§ Exercise prompt:
Retype the full set of data, character for character.

§ Entries shown:

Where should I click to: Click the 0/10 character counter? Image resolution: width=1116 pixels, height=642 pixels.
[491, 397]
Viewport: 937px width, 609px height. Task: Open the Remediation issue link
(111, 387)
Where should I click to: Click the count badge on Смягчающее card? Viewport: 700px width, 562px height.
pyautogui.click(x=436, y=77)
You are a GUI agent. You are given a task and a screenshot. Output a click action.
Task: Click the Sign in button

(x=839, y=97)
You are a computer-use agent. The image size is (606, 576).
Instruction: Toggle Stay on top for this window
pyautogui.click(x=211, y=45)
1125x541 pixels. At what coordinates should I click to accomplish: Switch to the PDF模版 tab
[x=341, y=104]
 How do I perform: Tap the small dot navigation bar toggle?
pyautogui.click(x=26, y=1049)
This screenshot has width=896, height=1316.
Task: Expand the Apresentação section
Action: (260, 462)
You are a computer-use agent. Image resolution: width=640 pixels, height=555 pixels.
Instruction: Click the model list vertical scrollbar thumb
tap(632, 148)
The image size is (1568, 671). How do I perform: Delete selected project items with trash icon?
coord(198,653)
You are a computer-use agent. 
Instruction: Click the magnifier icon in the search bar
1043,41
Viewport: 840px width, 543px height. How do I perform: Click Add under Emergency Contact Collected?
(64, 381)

§ Answer box:
Where should I click to: Click the 0/10 character counter? Image resolution: width=1116 pixels, height=642 pixels.
[491, 397]
Viewport: 937px width, 609px height. Task: Open the Remediation issue link
(111, 387)
Where should I click to: Click the count badge on Смягчающее card? Viewport: 700px width, 562px height.
pyautogui.click(x=436, y=77)
You are a GUI agent. You are given a task and a screenshot. Output a click action.
Task: Click the Sign in button

(x=839, y=97)
You are a computer-use agent. The image size is (606, 576).
Instruction: Toggle Stay on top for this window
pyautogui.click(x=211, y=45)
1125x541 pixels. At what coordinates should I click to accomplish: Switch to the PDF模版 tab
[x=341, y=104]
 How do I perform: Tap the small dot navigation bar toggle?
pyautogui.click(x=26, y=1049)
This screenshot has width=896, height=1316.
Task: Expand the Apresentação section
Action: (260, 462)
You are a computer-use agent. Image resolution: width=640 pixels, height=555 pixels.
Instruction: Click the model list vertical scrollbar thumb
tap(632, 148)
The image size is (1568, 671). How do I perform: Delete selected project items with trash icon?
coord(198,653)
You are a computer-use agent. 
Instruction: Click the magnifier icon in the search bar
1043,41
Viewport: 840px width, 543px height. How do I perform: Click Add under Emergency Contact Collected?
(64, 381)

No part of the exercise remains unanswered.